Das Schlimmste an der Arbeit ist der Weg zu Arbeit, stöhnen viele Pendler. Und da ist etwas Wahres dran. Wer mehr als 36 Stunden in der Woche arbeitet, möchte ungern noch einmal fünf Stunden im Auto sitzen. Und seitdem Peer Steinbrück die Pendler-Pauschale bis auf Widerruf des Bundesverfassungsgerichts (BVerfG) gestoppt hat, entfällt auch der steuerliche Vorteil der Stop-und-Go-Fahrten im morgendlichen Stau. Entsprechend genervt sind Arbeitnehmer, denen zu allem Überfluss auch noch eine Änderungskündigung auf den Schreibtisch flattert: Ab sofort möge man doch bitte an einem anderen, weiter entfernten Arbeitsplatz erscheinen.

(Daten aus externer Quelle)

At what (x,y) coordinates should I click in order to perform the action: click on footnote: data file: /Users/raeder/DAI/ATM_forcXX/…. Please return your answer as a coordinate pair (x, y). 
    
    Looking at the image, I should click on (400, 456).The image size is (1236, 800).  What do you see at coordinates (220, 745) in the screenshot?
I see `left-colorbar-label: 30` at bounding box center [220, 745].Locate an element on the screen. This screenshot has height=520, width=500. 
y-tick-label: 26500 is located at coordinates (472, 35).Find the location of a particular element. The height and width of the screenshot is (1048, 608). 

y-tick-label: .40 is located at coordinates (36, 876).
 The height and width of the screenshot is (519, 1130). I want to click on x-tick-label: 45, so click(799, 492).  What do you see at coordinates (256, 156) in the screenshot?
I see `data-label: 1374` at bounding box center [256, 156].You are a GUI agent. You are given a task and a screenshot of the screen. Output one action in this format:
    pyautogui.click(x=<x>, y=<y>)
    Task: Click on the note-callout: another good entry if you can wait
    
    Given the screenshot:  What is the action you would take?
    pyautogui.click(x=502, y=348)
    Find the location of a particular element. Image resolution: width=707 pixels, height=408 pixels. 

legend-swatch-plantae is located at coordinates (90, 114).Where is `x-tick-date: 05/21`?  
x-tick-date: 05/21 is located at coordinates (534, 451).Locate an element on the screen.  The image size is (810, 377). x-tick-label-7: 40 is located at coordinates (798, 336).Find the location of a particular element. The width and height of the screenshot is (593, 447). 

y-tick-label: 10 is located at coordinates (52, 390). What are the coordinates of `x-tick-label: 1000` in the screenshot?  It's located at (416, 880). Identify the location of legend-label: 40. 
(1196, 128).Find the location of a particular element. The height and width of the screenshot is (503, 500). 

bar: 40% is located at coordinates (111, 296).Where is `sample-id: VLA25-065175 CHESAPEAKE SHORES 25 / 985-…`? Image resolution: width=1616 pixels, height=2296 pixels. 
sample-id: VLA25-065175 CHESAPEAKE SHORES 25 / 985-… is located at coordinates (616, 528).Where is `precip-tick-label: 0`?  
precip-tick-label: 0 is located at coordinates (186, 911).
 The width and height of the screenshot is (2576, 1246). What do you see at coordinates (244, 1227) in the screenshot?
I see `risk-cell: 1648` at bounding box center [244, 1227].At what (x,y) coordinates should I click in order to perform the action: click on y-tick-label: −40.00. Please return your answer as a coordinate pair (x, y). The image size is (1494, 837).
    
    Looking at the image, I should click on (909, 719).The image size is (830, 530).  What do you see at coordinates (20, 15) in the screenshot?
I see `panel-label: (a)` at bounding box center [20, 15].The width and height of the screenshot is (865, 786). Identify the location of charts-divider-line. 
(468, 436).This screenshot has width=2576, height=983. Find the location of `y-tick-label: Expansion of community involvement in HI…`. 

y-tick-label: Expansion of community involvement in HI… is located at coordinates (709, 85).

So geschehen mit einer Bankangestellten aus Mainz-Bingen. Die Sachbearbeiterin sollte statt in Frankfurt im weiter entfernten Eschborn die Konten ihrer Kunden führen. Dagegen klagte die Frau.
Durch die Änderungskündigung würde ihr eine tägliche Fahrtzeit von jeweils 40 Minuten für Hin-und Rückfahrt zugemutet, nicht eingerechnet die Zeit, die sie zusätzlich benötige, um ihr Kind zum Kindergarten zu bringen. Ein ganzer Arbeitstag in der Woche, nur für die Pendelei.

Doch vor dem Arbeitsgericht (AG) Frankfurt musste sie eine Niederlage hinnehmen. Die Richter entschieden, dass ein täglicher Anfahrtsweg von 40 Minuten zumutbar sei und bekräftigten damit auch noch einmal die zeitliche Obergrenze für einen einfachen Fahrtweg: 90 Minuten müssten danach als zumutbar angesehen werden. Der Umweg zum Kindergarten dürfe bei dieser Berechnung nicht mit einbezogen werden, da er der Privatsphäre zuzurechnen sei. Die Änderungskündigung war rechtens (Az.: 1 Ca 5428/07).